:: RECORDS TO USE ::

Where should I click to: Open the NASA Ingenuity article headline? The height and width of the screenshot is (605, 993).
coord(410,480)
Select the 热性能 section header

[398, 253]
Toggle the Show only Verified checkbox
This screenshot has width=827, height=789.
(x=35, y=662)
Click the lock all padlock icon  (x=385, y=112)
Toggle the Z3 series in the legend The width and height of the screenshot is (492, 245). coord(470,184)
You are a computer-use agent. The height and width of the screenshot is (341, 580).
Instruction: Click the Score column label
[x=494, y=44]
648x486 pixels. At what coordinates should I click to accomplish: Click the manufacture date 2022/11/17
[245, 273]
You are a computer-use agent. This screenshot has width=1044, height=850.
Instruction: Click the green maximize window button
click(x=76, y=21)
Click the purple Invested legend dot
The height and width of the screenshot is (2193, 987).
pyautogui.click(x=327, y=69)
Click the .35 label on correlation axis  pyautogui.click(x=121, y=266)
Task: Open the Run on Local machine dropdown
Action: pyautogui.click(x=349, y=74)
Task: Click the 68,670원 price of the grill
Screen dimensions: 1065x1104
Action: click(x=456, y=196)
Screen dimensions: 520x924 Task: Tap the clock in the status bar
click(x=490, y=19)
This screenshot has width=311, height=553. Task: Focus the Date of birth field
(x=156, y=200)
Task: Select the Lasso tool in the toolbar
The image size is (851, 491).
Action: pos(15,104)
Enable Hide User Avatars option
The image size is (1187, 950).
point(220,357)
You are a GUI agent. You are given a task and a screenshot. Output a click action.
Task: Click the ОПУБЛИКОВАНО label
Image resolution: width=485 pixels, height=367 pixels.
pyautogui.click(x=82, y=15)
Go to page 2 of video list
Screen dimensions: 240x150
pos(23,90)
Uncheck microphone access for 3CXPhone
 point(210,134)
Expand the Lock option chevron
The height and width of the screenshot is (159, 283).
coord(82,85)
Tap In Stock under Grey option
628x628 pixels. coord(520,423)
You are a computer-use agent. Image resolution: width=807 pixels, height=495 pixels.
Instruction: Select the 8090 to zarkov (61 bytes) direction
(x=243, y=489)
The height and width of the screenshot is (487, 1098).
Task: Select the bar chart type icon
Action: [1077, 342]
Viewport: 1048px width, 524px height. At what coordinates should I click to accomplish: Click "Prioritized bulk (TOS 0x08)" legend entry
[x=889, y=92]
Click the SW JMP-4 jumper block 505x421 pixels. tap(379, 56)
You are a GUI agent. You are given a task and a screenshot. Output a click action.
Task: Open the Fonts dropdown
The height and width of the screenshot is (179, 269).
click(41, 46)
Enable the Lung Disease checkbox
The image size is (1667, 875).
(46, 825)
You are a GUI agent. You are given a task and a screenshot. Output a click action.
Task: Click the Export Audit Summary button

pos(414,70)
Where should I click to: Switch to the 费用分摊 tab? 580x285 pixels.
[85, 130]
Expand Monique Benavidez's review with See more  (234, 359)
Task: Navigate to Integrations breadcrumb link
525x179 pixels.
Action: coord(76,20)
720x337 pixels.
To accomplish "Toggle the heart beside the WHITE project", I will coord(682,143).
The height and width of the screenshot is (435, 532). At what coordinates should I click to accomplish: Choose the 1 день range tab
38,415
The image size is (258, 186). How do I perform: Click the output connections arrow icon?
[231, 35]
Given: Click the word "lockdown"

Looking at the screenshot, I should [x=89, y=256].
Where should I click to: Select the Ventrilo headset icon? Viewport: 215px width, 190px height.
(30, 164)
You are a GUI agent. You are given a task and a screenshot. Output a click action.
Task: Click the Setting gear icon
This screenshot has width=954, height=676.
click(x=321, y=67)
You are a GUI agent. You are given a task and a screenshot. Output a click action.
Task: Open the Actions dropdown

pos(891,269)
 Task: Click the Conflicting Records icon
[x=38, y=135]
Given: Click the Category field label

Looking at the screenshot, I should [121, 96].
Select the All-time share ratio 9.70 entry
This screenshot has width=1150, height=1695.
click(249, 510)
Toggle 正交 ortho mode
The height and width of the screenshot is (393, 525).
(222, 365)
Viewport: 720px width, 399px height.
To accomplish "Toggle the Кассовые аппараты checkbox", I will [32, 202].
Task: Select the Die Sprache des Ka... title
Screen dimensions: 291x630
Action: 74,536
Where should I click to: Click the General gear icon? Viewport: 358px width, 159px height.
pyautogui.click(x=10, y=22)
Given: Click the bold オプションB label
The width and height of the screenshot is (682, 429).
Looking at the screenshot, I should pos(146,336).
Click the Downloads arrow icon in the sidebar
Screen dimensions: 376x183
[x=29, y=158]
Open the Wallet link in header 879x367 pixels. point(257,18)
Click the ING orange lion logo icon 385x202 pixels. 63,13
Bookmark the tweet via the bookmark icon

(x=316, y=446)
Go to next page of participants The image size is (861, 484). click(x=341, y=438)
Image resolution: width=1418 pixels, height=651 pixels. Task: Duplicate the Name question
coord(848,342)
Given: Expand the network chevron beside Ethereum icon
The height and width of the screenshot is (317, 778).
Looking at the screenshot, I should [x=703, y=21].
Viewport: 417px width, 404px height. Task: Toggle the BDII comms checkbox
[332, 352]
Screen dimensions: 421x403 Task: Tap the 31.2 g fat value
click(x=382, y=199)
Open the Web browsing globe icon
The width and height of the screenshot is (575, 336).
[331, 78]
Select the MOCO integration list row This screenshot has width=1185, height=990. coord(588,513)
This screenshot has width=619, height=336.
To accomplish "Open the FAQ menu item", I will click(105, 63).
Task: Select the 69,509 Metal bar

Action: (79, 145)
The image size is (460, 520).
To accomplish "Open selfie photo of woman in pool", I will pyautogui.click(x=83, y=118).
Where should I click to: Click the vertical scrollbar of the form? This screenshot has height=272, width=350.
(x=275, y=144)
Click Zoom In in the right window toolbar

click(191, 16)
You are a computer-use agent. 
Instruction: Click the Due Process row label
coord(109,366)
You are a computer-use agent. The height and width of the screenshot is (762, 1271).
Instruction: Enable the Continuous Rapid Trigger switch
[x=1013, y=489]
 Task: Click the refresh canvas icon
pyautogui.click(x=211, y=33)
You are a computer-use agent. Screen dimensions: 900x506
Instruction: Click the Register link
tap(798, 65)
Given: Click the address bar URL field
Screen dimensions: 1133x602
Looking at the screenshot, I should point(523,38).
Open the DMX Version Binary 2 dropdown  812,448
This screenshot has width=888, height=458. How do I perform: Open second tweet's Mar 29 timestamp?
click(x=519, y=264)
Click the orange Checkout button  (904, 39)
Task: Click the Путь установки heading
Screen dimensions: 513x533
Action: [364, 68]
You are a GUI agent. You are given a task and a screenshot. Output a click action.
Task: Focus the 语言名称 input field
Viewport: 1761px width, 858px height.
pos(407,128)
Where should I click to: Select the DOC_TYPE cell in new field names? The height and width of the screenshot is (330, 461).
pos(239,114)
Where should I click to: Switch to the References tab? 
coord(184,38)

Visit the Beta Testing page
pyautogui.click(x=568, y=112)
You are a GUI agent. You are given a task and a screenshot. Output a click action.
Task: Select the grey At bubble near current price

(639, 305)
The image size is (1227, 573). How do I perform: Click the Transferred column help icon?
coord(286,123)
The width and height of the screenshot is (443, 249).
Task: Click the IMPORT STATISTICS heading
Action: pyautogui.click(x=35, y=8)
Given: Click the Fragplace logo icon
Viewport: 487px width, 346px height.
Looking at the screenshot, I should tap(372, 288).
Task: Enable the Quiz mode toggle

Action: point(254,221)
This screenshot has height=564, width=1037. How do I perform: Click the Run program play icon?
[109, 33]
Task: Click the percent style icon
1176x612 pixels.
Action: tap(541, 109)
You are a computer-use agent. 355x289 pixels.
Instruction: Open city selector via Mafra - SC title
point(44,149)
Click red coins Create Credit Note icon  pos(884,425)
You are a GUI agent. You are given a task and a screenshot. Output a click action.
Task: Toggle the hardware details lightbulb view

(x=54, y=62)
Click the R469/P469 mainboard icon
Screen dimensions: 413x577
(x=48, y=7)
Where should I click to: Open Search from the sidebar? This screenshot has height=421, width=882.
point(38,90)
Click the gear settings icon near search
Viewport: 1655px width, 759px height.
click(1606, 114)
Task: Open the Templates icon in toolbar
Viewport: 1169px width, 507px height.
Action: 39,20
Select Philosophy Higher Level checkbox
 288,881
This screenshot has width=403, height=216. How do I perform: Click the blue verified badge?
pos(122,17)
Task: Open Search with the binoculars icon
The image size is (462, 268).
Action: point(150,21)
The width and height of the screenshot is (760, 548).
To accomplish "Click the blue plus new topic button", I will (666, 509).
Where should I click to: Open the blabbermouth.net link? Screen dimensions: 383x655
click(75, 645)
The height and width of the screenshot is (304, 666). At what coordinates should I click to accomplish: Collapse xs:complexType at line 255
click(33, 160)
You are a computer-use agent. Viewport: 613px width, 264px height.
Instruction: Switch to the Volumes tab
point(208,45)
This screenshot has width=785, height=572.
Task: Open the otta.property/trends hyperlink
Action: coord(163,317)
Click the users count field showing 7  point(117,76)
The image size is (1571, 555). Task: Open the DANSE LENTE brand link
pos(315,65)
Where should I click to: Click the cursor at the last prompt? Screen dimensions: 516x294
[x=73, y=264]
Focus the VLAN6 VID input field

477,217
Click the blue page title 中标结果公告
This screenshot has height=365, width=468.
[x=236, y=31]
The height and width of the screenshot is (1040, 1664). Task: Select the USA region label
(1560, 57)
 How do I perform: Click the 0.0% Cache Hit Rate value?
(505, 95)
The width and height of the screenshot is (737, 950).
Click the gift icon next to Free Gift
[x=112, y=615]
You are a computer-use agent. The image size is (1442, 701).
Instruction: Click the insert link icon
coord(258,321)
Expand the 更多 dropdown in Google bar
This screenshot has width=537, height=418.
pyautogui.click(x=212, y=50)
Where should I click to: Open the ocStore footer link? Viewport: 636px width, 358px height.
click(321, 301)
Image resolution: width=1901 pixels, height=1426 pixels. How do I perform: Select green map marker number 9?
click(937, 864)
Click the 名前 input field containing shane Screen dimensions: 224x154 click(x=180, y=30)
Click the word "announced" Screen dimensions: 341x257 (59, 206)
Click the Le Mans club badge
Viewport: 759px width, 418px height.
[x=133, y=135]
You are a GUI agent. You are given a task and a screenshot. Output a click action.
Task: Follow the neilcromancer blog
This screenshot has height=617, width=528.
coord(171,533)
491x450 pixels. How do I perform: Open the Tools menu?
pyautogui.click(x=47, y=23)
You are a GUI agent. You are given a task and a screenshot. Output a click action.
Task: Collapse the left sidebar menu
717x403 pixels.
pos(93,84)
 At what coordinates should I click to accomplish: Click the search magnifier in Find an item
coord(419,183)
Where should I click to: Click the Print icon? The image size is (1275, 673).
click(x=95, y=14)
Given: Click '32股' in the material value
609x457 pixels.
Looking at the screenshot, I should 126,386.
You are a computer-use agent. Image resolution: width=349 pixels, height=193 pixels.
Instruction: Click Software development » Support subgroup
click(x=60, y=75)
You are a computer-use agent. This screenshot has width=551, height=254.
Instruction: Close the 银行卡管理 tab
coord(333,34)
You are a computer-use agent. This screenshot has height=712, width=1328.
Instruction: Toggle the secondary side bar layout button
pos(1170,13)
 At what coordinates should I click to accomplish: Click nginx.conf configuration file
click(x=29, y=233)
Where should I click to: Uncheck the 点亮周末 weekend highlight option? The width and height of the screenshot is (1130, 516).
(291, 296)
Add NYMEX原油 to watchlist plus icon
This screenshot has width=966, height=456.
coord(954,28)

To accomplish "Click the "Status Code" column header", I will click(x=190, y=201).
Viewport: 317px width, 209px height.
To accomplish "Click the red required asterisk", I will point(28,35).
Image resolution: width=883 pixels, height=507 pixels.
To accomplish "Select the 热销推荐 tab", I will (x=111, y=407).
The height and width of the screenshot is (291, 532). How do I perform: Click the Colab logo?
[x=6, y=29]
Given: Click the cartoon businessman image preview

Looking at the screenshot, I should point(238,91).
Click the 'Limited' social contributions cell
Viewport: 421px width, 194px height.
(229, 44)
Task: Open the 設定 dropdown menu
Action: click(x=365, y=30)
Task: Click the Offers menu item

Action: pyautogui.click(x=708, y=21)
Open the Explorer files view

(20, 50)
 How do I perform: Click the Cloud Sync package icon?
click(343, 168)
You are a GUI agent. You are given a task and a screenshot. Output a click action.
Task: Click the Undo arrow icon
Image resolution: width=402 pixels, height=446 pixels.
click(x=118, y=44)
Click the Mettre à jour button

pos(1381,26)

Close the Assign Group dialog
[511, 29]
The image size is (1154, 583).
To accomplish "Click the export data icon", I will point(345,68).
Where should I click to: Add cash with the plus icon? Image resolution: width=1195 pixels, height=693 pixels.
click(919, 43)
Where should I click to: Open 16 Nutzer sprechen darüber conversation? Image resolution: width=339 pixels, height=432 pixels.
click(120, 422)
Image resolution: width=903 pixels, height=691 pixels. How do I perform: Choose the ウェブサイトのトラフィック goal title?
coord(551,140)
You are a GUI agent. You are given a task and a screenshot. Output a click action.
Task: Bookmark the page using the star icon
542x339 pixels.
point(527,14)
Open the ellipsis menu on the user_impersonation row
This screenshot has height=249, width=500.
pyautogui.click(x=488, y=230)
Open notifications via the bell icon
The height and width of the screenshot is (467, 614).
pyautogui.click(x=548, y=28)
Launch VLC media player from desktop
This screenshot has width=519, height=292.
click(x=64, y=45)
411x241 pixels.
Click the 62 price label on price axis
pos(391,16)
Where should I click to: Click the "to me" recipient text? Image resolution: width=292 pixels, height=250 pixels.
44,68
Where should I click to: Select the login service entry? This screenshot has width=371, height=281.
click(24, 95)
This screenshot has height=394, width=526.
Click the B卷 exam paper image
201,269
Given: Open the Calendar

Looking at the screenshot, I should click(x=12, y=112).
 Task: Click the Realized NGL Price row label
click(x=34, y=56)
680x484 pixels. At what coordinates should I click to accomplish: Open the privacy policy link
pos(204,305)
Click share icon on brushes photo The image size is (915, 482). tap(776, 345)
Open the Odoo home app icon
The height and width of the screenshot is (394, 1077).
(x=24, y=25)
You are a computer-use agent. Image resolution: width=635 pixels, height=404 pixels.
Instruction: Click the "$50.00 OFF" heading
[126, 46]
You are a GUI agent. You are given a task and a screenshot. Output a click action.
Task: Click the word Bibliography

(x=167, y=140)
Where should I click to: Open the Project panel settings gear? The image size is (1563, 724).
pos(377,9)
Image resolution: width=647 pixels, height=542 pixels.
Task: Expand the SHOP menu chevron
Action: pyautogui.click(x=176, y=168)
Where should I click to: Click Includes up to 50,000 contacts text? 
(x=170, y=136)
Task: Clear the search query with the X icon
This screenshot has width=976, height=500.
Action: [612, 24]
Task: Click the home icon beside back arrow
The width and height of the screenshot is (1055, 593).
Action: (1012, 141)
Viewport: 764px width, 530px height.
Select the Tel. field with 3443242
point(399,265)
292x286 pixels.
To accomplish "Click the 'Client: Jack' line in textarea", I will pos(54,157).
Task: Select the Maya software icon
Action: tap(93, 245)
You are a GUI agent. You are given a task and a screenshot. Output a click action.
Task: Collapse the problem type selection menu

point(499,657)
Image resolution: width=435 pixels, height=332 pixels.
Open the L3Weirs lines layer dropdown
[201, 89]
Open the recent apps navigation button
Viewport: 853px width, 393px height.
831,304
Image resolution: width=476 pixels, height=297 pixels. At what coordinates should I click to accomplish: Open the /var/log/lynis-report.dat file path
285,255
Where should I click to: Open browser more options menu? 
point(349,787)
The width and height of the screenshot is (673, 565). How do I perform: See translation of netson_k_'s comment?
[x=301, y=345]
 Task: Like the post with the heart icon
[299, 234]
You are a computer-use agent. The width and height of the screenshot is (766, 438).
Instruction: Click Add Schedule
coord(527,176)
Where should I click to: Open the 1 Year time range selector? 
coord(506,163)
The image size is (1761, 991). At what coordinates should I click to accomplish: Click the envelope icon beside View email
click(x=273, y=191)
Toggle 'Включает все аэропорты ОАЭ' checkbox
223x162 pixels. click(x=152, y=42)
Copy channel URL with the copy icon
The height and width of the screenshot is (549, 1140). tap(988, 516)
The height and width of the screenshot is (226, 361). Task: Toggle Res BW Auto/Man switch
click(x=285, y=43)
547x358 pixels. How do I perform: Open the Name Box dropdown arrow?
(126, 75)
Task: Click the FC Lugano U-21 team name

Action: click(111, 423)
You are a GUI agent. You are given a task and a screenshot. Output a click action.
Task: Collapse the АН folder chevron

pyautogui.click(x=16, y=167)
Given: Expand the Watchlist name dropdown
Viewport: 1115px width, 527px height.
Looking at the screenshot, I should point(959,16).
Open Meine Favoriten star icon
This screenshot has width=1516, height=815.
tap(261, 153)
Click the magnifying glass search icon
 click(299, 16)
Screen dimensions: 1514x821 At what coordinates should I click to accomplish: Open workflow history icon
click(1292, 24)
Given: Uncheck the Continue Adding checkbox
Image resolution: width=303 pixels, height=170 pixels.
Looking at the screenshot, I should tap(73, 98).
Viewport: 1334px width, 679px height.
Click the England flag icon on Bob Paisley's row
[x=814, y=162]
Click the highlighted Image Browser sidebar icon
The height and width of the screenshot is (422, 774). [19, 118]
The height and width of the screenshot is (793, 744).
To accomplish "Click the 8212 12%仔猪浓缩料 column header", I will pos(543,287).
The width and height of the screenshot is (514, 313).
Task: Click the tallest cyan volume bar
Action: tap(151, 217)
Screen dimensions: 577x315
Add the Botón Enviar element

:: EXERCISE REQUIREMENTS ::
Whenever the string "photo" shows up on a line of the listing, copy that line.

:: TASK RESULT ::
To accomplish "Open selfie photo of woman in pool", I will pyautogui.click(x=83, y=118).
Click share icon on brushes photo The image size is (915, 482). tap(776, 345)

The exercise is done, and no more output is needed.